Stored items
○ ○ ○
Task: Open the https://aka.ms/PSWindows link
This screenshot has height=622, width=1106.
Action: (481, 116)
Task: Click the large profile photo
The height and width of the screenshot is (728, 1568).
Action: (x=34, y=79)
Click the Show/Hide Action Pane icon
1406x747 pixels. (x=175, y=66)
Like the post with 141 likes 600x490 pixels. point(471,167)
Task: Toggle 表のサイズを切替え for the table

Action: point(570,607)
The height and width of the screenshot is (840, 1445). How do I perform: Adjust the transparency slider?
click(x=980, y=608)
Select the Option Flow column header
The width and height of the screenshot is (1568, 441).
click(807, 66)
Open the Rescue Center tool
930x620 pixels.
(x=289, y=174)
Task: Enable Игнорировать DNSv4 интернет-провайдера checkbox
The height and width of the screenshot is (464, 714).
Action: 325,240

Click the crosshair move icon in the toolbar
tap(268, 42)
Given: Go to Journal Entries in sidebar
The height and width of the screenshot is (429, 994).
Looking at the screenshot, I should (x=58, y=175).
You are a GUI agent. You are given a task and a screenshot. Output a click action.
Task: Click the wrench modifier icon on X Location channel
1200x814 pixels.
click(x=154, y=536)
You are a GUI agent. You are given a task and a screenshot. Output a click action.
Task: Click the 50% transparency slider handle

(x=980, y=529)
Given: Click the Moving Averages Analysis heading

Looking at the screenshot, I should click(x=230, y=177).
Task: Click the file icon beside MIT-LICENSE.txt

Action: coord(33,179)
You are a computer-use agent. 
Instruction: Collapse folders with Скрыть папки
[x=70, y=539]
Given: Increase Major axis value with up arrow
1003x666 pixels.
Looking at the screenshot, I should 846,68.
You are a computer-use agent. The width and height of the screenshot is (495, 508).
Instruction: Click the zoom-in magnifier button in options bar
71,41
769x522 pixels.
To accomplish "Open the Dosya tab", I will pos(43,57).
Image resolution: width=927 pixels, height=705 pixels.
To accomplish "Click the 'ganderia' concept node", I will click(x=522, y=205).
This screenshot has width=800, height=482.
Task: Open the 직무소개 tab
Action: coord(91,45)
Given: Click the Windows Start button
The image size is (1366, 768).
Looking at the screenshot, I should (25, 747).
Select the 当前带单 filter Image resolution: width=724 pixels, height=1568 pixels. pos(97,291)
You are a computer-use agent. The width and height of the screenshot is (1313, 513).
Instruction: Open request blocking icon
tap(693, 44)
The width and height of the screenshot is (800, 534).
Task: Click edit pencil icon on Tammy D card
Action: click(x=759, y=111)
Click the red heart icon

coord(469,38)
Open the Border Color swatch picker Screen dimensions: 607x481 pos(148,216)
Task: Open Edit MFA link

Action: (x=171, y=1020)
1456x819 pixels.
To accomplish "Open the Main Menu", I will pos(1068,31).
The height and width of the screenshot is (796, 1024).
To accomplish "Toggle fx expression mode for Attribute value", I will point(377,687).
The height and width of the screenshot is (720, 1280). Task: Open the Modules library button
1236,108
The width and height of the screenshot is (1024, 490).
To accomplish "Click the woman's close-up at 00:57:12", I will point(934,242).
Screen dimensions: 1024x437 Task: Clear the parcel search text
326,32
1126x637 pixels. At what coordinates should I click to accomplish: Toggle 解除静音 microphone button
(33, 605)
○ ○ ○
*DIRECTIONS FOR THIS TASK*: From the entries above, restate word for word the lines from the line containing "The height and width of the screenshot is (728, 1568)." to the line containing "Open the Rescue Center tool", both ends included, and nothing more.

*SOLVED EXERCISE*:
The height and width of the screenshot is (728, 1568).
Action: (x=34, y=79)
Click the Show/Hide Action Pane icon
1406x747 pixels. (x=175, y=66)
Like the post with 141 likes 600x490 pixels. point(471,167)
Task: Toggle 表のサイズを切替え for the table

Action: point(570,607)
The height and width of the screenshot is (840, 1445). How do I perform: Adjust the transparency slider?
click(x=980, y=608)
Select the Option Flow column header
The width and height of the screenshot is (1568, 441).
click(807, 66)
Open the Rescue Center tool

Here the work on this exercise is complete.